§ **Task instructions**
Each line in the records below, from the one that contains "The image size is (1024, 718)." to the one that contains "Task: Uncheck the Случай ВМП checkbox", should be reproduced exactly, the first and last included.

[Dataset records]
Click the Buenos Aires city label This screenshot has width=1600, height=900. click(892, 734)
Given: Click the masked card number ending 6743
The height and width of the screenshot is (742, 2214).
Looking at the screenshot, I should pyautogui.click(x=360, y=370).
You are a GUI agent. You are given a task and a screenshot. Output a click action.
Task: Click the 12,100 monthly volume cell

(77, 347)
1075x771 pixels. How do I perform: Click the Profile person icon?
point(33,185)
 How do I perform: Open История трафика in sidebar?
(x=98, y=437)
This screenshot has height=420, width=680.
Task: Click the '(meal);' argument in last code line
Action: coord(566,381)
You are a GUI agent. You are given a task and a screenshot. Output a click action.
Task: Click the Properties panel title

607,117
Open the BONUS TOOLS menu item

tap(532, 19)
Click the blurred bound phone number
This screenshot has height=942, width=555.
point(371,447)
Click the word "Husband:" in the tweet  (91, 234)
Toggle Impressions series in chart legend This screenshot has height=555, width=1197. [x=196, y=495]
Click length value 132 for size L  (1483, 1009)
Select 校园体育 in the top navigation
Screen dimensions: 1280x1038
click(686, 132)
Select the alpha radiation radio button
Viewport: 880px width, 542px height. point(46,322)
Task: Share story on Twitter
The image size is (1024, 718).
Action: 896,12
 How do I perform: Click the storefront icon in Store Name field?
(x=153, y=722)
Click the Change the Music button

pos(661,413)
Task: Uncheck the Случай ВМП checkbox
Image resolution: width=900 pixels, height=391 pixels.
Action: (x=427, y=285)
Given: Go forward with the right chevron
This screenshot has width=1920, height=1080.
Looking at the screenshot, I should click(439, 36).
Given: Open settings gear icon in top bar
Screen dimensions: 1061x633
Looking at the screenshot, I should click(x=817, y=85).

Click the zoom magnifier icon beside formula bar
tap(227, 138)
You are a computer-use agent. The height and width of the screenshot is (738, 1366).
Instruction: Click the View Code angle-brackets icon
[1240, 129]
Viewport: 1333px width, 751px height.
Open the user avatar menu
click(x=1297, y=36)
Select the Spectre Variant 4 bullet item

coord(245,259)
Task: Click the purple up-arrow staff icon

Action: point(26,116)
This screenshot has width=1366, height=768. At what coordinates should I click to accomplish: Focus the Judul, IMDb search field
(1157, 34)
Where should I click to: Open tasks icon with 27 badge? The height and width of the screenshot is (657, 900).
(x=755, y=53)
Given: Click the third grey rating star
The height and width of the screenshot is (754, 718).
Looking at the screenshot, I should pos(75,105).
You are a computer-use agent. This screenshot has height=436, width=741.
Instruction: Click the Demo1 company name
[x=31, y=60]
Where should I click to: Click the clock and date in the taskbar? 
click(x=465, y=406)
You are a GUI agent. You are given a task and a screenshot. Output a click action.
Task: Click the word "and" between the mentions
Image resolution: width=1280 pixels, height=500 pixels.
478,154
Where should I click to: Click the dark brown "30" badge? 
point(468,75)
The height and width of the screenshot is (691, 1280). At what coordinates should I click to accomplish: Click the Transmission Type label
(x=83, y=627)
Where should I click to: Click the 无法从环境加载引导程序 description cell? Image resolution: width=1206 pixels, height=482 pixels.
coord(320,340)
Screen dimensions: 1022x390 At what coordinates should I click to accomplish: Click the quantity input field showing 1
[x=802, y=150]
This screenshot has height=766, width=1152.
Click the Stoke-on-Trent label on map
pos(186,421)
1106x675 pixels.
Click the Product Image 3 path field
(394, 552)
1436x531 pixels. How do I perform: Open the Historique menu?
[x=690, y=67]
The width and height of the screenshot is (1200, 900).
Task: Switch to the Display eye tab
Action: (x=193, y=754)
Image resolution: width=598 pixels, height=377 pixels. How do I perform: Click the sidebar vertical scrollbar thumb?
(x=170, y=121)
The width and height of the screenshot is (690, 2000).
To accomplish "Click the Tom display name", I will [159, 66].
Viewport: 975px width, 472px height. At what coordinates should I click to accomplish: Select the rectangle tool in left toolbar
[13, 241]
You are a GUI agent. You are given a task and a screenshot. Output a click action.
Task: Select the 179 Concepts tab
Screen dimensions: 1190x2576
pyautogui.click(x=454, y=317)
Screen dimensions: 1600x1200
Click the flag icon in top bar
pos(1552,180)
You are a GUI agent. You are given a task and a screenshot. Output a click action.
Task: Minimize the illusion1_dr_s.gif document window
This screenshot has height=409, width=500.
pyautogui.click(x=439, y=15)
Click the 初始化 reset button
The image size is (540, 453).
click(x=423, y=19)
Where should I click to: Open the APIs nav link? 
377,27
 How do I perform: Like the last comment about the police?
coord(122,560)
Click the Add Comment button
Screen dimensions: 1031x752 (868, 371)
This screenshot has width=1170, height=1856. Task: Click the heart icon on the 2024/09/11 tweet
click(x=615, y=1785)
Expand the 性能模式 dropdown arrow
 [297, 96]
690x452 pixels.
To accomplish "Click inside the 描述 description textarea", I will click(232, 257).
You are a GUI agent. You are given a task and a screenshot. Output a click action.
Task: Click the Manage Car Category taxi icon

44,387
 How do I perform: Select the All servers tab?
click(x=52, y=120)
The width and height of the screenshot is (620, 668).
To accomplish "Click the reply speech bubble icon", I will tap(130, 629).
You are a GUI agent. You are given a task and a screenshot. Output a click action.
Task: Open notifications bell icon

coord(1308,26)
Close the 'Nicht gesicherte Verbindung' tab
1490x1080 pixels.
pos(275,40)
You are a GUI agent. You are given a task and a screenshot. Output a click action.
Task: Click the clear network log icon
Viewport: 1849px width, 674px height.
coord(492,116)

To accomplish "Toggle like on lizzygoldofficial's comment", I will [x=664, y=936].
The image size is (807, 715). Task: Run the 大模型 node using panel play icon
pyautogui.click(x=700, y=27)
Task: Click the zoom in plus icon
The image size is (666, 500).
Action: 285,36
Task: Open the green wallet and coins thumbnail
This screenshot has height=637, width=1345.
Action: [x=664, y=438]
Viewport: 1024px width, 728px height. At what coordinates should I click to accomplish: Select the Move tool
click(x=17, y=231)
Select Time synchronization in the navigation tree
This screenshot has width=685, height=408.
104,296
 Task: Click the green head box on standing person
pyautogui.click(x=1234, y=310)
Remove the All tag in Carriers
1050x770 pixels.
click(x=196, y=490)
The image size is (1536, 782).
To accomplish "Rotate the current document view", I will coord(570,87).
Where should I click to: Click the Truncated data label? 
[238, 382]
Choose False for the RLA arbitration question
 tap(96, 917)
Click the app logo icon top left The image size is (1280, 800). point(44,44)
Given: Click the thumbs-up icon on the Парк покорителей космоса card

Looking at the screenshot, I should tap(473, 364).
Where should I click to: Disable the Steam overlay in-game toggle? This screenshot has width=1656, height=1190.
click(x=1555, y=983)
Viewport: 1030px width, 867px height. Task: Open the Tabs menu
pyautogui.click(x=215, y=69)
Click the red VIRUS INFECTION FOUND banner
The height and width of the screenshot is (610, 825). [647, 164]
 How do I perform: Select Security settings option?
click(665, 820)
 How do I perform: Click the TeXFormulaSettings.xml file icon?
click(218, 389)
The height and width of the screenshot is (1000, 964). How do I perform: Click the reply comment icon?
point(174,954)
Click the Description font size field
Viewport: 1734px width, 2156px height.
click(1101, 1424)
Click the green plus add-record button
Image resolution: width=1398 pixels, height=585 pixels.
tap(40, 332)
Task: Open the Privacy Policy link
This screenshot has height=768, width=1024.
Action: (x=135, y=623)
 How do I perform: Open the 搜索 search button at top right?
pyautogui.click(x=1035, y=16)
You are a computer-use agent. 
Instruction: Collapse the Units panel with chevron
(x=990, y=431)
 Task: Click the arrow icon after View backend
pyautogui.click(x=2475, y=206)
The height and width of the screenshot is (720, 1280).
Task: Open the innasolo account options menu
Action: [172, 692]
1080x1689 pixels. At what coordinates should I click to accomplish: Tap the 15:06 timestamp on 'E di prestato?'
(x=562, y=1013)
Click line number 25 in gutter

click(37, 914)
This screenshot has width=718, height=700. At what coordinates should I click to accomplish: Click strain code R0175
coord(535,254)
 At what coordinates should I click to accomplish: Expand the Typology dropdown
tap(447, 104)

§ **Completed exercise**
The image size is (1024, 718).
Action: 896,12
 How do I perform: Click the storefront icon in Store Name field?
(x=153, y=722)
Click the Change the Music button

pos(661,413)
Task: Uncheck the Случай ВМП checkbox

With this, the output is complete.